[Start]
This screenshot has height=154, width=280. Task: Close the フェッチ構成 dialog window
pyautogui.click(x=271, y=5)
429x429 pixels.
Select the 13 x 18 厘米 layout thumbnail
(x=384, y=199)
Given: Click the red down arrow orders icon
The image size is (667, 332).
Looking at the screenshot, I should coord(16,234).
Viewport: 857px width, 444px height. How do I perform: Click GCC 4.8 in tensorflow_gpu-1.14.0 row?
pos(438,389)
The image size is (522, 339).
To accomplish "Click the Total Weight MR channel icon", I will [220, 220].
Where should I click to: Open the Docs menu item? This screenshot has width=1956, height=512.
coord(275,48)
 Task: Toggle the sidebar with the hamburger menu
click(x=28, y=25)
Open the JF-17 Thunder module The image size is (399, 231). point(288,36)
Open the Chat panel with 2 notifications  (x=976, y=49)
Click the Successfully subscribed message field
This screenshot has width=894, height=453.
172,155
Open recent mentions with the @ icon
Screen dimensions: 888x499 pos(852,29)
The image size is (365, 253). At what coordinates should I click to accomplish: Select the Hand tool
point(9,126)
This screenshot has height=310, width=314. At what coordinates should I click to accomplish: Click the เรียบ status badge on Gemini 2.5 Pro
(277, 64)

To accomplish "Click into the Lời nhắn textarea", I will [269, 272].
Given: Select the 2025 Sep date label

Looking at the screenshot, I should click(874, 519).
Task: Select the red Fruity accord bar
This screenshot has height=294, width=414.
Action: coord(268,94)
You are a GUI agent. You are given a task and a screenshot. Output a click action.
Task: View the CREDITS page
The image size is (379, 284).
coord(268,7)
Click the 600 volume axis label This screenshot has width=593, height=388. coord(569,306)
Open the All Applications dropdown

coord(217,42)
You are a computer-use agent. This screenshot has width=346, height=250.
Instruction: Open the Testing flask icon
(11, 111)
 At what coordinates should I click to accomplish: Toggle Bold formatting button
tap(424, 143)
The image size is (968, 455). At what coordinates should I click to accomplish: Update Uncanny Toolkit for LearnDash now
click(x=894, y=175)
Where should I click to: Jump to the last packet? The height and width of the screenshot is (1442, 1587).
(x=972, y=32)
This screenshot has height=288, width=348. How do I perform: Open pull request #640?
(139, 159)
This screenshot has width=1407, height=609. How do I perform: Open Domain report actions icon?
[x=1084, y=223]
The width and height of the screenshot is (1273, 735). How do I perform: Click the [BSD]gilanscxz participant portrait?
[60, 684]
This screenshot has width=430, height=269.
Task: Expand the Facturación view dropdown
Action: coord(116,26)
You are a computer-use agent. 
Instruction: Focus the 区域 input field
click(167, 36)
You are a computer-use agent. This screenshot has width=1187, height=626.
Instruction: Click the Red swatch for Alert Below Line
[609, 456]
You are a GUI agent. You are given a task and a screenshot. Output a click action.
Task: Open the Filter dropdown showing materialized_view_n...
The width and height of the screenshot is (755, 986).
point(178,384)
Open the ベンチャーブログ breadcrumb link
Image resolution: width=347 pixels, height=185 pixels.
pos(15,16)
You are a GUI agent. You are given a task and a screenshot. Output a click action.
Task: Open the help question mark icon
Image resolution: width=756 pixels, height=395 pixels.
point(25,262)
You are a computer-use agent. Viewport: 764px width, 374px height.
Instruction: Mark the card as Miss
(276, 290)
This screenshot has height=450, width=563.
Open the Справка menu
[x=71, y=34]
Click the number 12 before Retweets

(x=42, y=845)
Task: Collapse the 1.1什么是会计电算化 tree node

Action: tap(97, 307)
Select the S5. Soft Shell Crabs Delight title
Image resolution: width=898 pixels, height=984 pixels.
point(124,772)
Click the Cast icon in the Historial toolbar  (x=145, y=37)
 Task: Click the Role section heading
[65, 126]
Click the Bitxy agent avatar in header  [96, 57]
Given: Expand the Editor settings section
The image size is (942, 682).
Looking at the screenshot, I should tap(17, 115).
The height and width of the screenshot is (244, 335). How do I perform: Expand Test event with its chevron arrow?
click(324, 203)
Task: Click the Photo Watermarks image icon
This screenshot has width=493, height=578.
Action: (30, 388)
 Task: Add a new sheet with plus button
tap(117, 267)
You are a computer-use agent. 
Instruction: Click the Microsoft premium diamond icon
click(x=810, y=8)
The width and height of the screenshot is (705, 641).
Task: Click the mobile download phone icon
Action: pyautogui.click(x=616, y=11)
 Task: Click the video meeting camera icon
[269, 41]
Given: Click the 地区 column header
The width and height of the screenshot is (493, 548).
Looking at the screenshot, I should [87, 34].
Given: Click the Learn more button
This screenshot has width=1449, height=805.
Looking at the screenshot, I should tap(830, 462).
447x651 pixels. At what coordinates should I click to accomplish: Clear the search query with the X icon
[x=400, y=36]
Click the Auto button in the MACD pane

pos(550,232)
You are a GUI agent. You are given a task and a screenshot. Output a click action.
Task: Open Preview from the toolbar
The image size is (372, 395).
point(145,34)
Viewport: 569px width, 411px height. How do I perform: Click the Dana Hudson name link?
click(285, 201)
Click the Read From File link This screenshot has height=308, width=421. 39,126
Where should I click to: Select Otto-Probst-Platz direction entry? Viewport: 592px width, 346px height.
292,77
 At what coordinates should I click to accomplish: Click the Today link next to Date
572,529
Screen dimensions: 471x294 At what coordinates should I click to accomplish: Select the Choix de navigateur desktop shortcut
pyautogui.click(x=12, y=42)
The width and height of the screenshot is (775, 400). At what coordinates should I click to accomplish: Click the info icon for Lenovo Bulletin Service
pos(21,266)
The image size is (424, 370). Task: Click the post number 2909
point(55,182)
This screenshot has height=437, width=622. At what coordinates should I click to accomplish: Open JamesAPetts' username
[End]
**WORK INSTRUCTIONS**. Please pick out every line of the records that contains the word "label" and copy each of those lines.

**EXPECTED OUTPUT**.
Given: Select the 2025 Sep date label
Click the 600 volume axis label This screenshot has width=593, height=388. coord(569,306)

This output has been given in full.